Prima di tutto, per me, fare l’editor significa mettersi in ascolto, accogliere, attraverso la lettura, lo scrittore. Ho scoperto l’editoria nei miei anni milanesi, prima come redattrice in Bruno Mondadori, dove ho appreso la tecnica. Poi in Bompiani, seguivo i Tascabili Bompiani, un’esperienza a 360 gradi, è stata la mia formazione onnivora. Mi interessava tutto, imparavo a leggere i contratti, a fare il budget con la segretaria di redazione, a vistare le ciano, a intessere i rapporti con gli autori, a portare avanti la programmazione editoriale, ascoltavo persino i magazzinieri perché pensavo avessero qualche segreto da svelarmi. Volevo sapere tutto del mondo editoriale. Lavoravo ininterrottamente e mi piaceva, più sapevo e più volevo sapere. Poi sono approdata ai testi, e nemmeno credevo di esserci portata. Invece è stato come in un innamoramento, ci sono caduta dentro. Dicono che l’editor sia un lettore speciale, condivido pienamente, io divento le pagine del libro che leggo. Dopo quasi dieci anni di esperienza milanese, nel 2006, mi sono trasferita a Roma, ma ho continuato a lavorare in Rcs. Proprio nella Capitale, ho iniziato quello che sarebbe diventato il lavoro dei miei anni «maturi», la scout&editor free lance. Curo esordi di cui sono spesso sia la scout sia l’editor, (certe volte sono gli autori a scoprire me) e piano piano ho creato una mia squadra.
Il mio è un lavoro insolito nel panorama italiano dove ci sono o gli agenti o gli editor, ma io non ho scelto il mio lavoro per essere originale a ogni costo. In un momento di grande difficoltà lavorativa ho realizzato che gli autori sono sempre stati la mia forza, hanno sempre creduto in me e poi nessuno più curava gli esordi: troppo difficili, troppi rischi, pagati pure poco. E allora mi sono detta, «se non ci prova nessuno, ci provo io». Mi è capitato spesso di «vedere» un libro quando ancora non esisteva. Una specie di istinto da ostetrica dei libri che mi porta a scovare gli autori giusti.
A fare l’editor si finisce per fare anche un po’ lo psicologo e questo mi ha portato a non avere difficoltà nel rapporto con gli autori anche nel momento in cui ho dovuto far accogliere alcune mie perplessità o suggerimenti. L’editor non è un lettore che violenta l’autore, è l’altra voce dell’autore. E se l’editor resta in ascolto può dare solo i consigli giusti.
L’elemento essenziale perché questo rapporto funzioni è l’atteggiamento di totale fiducia che deve nascere tra queste due persone che si parlano, che agiscono nel bene del libro. Poi, come dico sempre agli scrittori che seguo, in un rapporto salutare, tra editor e autore, non possono mancare i momenti in cui gli autori devono difendere il proprio libro anche da me. 

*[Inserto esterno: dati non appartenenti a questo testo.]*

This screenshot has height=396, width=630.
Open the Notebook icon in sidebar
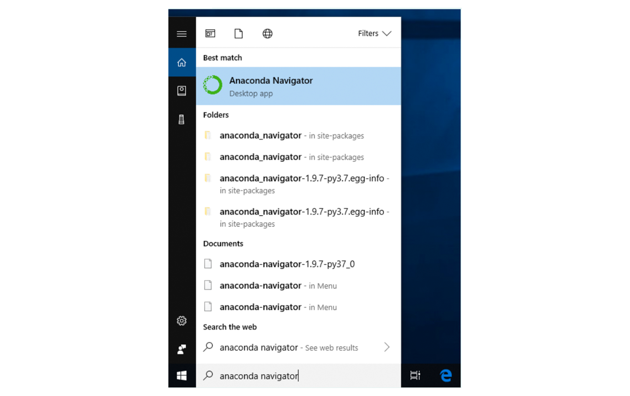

Gli editori, invece, i grandi editori, che cosa cercano in un esordio?

Cercano esordi che contengano grandi emozioni. Cercano sentimenti veri, inclusa la sofferenza, che non è più considerata tabù, ma è diventata un’esigenza per capirsi. 

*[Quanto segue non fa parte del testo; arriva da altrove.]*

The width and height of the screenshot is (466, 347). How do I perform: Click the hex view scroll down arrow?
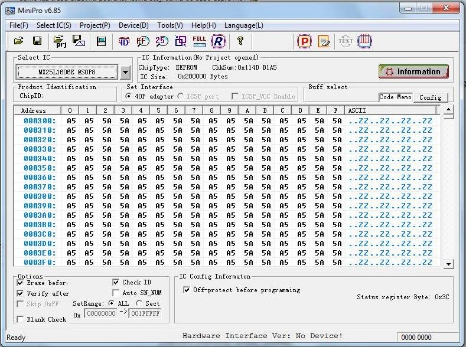448,264
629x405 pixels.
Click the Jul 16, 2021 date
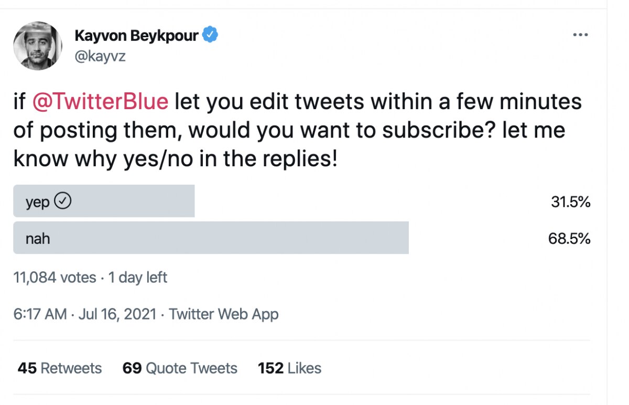117,314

Potessi fare una riflessione legata al panorama editoriale italiano: qual è la realtà alla luce dell’emergenza sanitaria che stiamo vivendo?

Il fatto è che i librai, soprattutto quelli indipendenti, hanno lavorato creando un circuito virtuoso, organizzando le consegna dei libri, video presentazioni, dando vita a un passaparola che li ha premiati in termini di vendita. Librai che stavano scomparendo sono rinati, con un immenso lavoro di tenacia e creatività. I librai indipendenti sono un elemento molto importante, specie per gli esordienti. Il Covid19, in un certo senso, ha fatto bene ai libri. Quelle che hanno sofferto molto sono state le grandi librerie, il grande sistema è andato in crisi, mentre i piccoli sistemi si sono rafforzati.